Try it
Report every line in the records below that holds the word "status".

[Dataset entries]

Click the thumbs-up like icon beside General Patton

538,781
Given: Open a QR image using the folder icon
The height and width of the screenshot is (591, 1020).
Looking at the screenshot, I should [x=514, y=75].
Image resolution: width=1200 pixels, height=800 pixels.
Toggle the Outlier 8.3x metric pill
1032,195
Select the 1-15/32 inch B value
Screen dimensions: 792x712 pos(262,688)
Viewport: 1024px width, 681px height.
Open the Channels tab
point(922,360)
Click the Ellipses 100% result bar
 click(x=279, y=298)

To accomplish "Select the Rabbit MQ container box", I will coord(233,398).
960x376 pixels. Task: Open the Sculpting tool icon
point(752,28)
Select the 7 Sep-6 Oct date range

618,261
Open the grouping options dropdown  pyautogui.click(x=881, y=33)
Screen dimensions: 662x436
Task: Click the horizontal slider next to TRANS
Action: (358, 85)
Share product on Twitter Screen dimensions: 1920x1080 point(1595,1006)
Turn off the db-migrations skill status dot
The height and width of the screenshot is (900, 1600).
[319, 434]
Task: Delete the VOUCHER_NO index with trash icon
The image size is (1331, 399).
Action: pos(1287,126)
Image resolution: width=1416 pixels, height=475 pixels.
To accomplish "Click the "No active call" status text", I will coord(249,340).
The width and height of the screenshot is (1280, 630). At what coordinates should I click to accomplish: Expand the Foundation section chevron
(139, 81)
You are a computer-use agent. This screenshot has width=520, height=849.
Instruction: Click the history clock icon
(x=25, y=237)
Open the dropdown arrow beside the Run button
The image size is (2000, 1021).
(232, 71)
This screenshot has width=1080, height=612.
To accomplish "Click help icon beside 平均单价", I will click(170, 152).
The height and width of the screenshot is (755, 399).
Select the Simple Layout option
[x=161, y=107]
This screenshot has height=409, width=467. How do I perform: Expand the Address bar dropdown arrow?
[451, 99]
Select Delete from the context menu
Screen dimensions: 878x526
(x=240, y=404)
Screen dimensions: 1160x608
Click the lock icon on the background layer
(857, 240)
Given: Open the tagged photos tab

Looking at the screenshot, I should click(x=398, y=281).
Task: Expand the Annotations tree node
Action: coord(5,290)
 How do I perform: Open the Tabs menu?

[/Dataset entries]

Exercise response
Turn off the db-migrations skill status dot
To accomplish "Click the "No active call" status text", I will coord(249,340).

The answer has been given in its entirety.